Al-Shabab fighters have seized the southern town of Badhadhe after the troops retreated, a local MP said.
Soldiers also left el-Ade, where al-Shabab said it had killed about 100 Kenyan soldiers 11 days ago.
A Kenyan army spokesman said troops were involved in a “normal operational manoeuvre” and not a withdrawal.
Kenya, which contributes about 4,000 troops to the 22,000-strong African Union force battling the militants in Somalia, has not said how many of its soldiers died in the attack on el-Ade, which is in the south-western region of Gedo.
If al-Shabab figures are correct, it would make it the deadliest attack on Kenyan forces since they crossed into Somalia in 2011.
Residents in el-Ade told the BBC they welcomed the pull-out, as they had been subjected to constant harassment and air strikes from Kenyan forces since the assault on the base.
Several civilians had been killed during the Kenyan operation, they added.
In a BBC interview, army spokesman Col David Obonyo denied this, saying only an al-Shabab camp had been targeted.

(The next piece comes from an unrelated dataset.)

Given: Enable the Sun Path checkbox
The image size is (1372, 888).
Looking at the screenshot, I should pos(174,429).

Kenya has said that the bombs used by insurgents at the el-Ade base were three times more powerful than that used by al-Qaeda in the 1998 US embassy attack in the capital, Nairobi, which left 224 people dead.
Col Obonyo said some of the soldiers killed in el-Ade had been identified, but DNA tests were still being conducted to identify the rest.

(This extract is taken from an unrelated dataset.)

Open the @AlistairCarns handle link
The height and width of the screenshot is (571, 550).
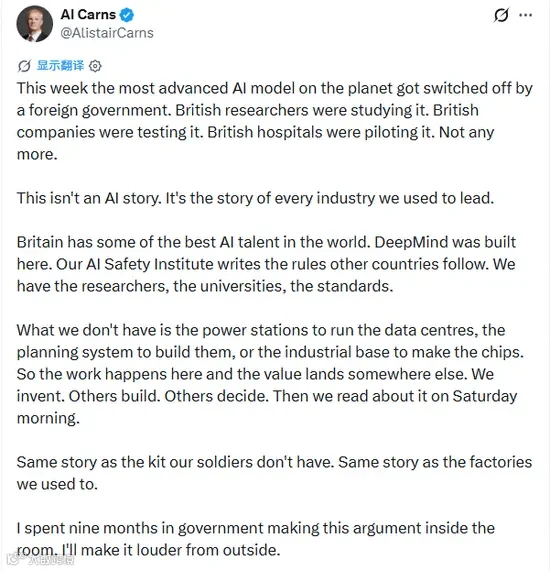point(107,33)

The BBC’s Emmanuel Igunza reports from the Kenyan town of Eldoret that families there have been asked to provide DNA samples to help identify what are believed to be badly mutilated bodies.
The families are anxious, and it has been a long and agonising wait for them, he says.
Col Obonyo said Kenyan forces were not “withdrawing from any of our positions in Somalia”.
“Nobody says we must be in that camp. We can operate from another site,” he said, in response to residents saying that troops had vacated their base in el-Ade.
Col Obonyo refused to divulge how many troops were killed or wounded in the assault.
Last week, Kenya’s President Uhuru Kenyatta told a memorial service for the fallen soldiers that Kenyan troops would stay in Somalia despite the attack.